When asked why AFA does not accept BIPOC members into its group, Turnage made an analogy.

"I think the best analogy is that we view our gods as our ancestors," he said. "If we have a family reunion, it's only our family."

This view concerned Victoria Guillemard, a Murdock resident who is also a part of the group, Murdock Area Alliance Against Hate.

"I don't want a white supremacist group coming into town and preaching beliefs that are dangerous to other residents of color," Guillemard said.

However, both city attorney Wilcox as well as MAyor Kavanagh said the conditional use permit authorization was not an argument about beliefs.

"The big objection in the city is not so much using the building, as having its organization in town at all," Wilcox said. "And that's two different issues. You can't use zoning to keep an organization like that out, whoever they are.
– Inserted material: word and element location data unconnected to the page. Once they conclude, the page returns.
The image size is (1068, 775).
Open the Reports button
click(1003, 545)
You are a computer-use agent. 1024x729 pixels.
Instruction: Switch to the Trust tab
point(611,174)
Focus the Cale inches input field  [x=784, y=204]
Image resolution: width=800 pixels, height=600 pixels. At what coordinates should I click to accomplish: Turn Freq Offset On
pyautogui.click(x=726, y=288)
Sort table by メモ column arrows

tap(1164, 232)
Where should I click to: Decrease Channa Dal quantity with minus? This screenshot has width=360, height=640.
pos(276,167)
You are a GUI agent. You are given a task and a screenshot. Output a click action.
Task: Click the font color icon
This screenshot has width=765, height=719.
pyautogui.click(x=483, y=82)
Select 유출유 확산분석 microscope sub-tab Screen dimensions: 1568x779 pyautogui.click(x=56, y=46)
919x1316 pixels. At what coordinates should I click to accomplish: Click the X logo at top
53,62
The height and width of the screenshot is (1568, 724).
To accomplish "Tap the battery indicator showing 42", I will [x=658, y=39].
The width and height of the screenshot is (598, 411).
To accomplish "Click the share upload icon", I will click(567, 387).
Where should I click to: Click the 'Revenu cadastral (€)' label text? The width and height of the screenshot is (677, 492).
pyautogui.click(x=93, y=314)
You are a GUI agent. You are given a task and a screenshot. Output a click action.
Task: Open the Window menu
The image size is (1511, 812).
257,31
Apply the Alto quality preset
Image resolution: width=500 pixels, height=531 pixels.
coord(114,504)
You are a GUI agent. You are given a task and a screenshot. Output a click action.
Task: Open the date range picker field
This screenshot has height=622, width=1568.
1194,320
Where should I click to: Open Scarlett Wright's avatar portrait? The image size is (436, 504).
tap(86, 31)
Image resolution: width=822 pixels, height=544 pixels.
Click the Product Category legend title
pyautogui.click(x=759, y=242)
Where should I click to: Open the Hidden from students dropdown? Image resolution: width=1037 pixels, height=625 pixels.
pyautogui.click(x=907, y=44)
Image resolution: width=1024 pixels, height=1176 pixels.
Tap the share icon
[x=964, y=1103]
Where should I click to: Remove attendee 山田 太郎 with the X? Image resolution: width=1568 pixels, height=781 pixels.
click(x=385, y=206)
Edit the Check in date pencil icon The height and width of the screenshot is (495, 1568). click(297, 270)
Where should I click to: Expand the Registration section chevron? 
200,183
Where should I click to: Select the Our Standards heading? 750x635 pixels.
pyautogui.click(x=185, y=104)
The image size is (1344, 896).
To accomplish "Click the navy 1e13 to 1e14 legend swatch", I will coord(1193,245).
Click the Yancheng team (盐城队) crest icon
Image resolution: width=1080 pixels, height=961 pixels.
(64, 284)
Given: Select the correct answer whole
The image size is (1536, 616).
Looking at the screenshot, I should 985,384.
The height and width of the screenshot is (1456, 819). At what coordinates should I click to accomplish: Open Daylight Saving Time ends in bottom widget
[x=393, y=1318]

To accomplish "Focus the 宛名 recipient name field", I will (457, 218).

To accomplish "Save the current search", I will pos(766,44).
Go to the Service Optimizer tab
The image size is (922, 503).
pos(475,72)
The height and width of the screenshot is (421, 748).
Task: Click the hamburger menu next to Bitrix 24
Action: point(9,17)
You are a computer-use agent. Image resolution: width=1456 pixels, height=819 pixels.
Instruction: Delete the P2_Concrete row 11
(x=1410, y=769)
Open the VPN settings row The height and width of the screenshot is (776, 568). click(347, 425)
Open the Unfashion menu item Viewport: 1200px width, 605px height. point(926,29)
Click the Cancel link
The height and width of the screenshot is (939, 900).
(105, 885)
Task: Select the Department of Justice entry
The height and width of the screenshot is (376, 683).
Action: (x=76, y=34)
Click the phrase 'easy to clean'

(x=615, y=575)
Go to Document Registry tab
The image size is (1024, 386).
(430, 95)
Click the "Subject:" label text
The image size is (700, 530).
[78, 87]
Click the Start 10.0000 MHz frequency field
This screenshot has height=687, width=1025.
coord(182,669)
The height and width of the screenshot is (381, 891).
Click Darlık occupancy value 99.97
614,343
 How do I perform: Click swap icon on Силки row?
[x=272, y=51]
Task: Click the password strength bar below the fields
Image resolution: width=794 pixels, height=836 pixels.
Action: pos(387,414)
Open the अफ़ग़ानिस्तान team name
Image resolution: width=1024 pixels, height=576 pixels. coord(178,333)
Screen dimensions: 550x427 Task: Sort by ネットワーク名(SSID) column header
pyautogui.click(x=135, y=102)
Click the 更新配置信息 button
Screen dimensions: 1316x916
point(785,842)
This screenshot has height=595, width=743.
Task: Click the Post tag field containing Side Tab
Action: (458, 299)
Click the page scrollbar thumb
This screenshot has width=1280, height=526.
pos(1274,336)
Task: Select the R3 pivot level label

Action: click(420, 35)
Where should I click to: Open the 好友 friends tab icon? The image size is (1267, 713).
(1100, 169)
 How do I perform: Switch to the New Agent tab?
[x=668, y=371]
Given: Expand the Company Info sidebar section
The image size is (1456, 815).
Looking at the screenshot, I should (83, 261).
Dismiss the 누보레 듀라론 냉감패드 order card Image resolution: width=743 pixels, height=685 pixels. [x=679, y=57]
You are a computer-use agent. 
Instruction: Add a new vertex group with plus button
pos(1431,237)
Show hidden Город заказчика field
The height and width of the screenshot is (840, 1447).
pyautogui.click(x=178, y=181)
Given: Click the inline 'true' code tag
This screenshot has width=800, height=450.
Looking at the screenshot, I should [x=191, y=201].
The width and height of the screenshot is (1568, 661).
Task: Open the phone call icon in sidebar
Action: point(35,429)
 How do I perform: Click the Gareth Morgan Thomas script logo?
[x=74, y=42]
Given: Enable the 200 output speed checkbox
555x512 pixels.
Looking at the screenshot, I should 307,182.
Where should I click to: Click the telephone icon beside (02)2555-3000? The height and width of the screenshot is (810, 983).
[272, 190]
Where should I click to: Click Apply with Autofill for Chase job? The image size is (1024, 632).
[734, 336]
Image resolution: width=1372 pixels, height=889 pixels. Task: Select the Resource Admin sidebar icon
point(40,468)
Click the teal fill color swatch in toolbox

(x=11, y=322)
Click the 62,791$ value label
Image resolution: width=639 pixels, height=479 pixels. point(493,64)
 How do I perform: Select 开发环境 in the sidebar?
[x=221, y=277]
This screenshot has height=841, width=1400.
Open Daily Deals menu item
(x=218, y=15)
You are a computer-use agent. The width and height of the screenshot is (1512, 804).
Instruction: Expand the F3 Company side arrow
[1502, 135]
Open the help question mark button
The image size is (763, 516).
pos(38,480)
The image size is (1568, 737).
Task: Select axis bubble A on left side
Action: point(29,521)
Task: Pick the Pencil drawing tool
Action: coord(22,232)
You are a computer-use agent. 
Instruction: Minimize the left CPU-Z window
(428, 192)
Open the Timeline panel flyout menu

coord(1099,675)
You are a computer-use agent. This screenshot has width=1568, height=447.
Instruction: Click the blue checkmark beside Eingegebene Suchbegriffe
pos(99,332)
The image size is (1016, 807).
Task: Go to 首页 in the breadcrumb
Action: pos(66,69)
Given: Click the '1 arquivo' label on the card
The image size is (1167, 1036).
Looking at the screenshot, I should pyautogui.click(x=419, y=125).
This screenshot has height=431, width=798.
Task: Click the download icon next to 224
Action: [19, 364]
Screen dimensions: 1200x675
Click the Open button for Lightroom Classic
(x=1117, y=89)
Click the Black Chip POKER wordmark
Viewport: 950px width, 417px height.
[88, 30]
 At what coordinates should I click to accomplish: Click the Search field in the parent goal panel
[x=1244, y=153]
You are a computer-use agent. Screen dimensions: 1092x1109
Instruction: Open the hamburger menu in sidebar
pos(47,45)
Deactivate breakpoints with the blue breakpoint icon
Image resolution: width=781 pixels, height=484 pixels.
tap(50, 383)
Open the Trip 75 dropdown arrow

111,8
They're protected by the constitution, free speech freedom of religion."

Wilcox said regardless of who is in the building, the conditional use permit argument was simply a discussion of building use. He added that denying a permit to certain groups would open them up to legal, and federal violation troubles.

When asked if Murdock doesn't have the resources to fight any kind of legal battle, Wilcox answered no.

"Sure, they're insured, the battle would be handled by their insurer which is the League of Minnesota Cities," Wilcox said. "But just because insurance might pay the cost, isn't necessarily a good argument for doing it if it's wrong."

With the decision having already been made, Guillemard said now residents who have fought against the use permit for the AFA will now focus on educating Murdock and its surrounding areas about the AFA.

"We're righting their white supremacist beliefs and their belief that only white people, or as they claim, people of Northern European heritage can practice," she said. "If they got rid of that specific tenet and denounced racism and denounced white supremacy, we would not be having this conversation today."